Once you are a suspect, that is the beginning of the end of your freedom. The fact that we are all under threat of becoming suspects based on something we said or wrote 15 years ago, or whenever, because the NSA has all our history, means we are all constantly under threat of suspicion. This is what totalitarianism looks like.

The reason this is more important than income inequality and unemployment, and I think those things are hugely important, almost as important as this… is because this freedom underlies all the others. WIthout the freedom to speak out without the government being able to silence you and/or destroy your life, forget protest. Forget fighting for the unemployed, and forget arguing against any government activity period. We will live in a world where 99% of us are too terrified to even raise our voices, let alone dissent.

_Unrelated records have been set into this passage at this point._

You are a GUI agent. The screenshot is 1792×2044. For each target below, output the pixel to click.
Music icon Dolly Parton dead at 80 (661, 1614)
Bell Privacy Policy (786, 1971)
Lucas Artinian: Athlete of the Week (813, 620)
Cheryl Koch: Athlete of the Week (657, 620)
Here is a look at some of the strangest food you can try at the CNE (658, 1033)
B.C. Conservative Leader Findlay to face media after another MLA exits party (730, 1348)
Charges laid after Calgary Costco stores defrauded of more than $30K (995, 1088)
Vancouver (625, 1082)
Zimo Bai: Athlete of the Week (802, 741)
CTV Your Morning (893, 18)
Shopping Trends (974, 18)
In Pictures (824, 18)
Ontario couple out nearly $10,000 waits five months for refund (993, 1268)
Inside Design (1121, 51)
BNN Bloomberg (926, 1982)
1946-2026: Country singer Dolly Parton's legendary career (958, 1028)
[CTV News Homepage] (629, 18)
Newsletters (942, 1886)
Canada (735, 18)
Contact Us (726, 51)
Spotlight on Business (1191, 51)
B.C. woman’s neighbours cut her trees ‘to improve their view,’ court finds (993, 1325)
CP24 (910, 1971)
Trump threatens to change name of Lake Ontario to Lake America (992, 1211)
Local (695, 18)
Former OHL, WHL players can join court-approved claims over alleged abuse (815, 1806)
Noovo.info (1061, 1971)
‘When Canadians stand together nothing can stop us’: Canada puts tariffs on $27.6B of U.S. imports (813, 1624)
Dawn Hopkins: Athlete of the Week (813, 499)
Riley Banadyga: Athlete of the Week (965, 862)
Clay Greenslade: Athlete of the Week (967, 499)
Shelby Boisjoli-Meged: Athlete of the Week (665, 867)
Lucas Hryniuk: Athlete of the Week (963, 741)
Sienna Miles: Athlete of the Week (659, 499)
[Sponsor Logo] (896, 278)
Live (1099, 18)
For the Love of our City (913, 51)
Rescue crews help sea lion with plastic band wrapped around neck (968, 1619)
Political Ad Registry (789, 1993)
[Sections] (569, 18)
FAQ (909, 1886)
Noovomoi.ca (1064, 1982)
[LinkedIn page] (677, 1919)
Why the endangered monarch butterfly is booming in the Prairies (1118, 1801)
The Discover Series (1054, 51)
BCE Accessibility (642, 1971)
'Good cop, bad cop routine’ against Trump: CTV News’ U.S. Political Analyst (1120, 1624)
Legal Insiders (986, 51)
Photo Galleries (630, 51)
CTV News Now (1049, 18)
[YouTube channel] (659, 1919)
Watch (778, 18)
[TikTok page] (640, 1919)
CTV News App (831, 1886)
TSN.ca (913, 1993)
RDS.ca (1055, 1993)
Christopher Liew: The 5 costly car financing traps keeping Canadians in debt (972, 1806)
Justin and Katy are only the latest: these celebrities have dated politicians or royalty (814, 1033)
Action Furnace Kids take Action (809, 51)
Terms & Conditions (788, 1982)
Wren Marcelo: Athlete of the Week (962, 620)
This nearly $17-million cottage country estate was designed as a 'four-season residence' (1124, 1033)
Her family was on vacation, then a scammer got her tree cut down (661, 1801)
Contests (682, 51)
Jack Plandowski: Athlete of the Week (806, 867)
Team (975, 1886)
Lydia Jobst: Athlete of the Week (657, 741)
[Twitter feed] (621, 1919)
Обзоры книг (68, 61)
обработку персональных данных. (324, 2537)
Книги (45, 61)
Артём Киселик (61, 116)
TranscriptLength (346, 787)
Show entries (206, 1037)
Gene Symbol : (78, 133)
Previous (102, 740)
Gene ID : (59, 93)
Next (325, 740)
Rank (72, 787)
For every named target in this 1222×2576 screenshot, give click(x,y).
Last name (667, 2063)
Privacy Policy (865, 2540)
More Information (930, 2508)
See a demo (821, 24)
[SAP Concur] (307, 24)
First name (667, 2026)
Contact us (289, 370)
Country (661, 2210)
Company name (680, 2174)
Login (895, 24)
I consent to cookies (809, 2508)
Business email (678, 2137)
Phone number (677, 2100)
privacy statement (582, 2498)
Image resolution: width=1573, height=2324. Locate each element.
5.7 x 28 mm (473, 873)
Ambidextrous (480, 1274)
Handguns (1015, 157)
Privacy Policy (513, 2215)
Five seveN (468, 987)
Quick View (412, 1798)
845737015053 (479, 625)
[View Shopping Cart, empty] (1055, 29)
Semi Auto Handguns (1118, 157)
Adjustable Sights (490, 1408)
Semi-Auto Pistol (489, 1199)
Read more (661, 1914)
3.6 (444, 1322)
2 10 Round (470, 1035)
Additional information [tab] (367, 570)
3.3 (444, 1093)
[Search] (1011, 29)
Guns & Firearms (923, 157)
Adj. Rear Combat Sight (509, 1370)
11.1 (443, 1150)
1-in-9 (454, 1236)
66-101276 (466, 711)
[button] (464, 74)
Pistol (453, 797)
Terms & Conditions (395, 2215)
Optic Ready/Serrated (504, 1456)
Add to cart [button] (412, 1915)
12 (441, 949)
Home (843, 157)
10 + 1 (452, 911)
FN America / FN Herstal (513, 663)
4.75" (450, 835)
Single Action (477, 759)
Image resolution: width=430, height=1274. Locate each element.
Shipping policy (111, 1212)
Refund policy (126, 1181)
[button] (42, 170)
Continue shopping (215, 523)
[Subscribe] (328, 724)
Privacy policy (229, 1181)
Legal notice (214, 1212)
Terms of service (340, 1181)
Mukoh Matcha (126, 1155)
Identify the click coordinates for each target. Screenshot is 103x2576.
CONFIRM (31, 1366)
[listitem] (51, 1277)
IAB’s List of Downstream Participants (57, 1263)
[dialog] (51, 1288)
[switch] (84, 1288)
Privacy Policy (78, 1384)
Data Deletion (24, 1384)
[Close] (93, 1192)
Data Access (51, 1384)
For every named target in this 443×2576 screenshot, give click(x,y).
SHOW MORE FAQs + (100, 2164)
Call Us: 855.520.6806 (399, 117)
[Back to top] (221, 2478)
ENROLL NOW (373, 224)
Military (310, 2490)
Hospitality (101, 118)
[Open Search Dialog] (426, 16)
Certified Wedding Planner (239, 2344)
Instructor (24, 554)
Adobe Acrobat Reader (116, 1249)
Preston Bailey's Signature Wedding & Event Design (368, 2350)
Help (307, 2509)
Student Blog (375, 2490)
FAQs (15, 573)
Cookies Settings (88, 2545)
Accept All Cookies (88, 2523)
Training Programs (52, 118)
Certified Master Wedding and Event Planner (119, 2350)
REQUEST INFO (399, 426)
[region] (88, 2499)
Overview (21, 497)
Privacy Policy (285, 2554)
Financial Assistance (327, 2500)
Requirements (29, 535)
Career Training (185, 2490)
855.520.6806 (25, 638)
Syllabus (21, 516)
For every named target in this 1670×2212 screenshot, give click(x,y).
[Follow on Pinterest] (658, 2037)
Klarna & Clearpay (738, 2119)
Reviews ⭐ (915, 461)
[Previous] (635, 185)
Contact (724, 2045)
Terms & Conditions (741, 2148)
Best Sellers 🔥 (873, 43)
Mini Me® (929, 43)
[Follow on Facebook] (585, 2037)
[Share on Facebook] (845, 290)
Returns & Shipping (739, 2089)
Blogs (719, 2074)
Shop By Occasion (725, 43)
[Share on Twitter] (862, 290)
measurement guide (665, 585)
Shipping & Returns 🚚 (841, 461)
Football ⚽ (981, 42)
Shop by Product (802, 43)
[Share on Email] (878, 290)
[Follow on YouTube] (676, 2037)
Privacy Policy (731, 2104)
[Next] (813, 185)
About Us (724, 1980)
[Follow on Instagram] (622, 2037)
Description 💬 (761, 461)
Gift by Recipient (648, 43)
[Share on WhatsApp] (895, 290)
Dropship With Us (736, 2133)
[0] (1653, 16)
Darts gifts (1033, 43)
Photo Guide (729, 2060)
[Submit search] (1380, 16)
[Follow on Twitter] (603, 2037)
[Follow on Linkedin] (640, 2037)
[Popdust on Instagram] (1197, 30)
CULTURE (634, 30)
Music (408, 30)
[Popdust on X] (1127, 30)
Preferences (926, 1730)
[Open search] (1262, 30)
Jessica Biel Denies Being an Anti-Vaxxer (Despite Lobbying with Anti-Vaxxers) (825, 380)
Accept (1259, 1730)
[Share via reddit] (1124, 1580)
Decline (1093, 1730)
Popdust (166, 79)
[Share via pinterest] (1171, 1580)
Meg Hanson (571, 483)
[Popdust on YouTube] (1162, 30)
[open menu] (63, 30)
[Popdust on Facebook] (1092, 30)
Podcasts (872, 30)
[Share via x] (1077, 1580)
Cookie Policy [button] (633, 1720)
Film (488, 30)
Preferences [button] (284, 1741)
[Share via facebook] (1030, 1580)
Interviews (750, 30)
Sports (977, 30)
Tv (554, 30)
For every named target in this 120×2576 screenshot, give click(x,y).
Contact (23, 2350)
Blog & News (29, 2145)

These things are only abstract because most of us just don’t understand how the state works when it goes after you. Hopefully I have shed some light on this.

I don't think we're quite at that stage of a totalitarian-like state quite yet, but an atmosphere where such things could become a daily worry may not be that far over the horizon.

Something upon which to chew, indigestible as it may be!

There's a good run-down of the situation in this video interview : Jake Tapper and Glenn Greenwald on CNN (around 14 mins)




For any passing astrology buffs, here's a natal chart (12 noon version) for Edward Snowden constructed using birth data given by Wikipedia - "The army did confirm Snowden's date of birth: June 21, 1983." Place of birth stated is Elizabeth City, but that's not an option on my software so I've used the nearest place available.

Snowden has lots of Air in his chart, unlike Greenwald : 3 Gemini planets and 2 in Libra. 3 in Sagittarius (Fire), with Uranus conjunct Jupiter - I'd bet on that conjunction as his "daring" trade mark. Natal Moon will be in Scorpio whatever his time of birth - between around 10 and 23 degrees. Whichever, transiting Saturn is heading that way, indicating some kind of restriction or limitation in his future. It's actually already happening, so his time of birth was likely to be earlier in the day rather than later, I think.

Pluto conjunct Saturn in Libra form an harmonious trine to his Sun and Mars in Gemini, blending a passionate, almost obsessive draw to legal matters (in this case Constitutionality?)with his naturally energetic and communicative core personality.

"Star" and key element of his chart, in the circumstances, for me has to be Uranus conjunct Jupiter.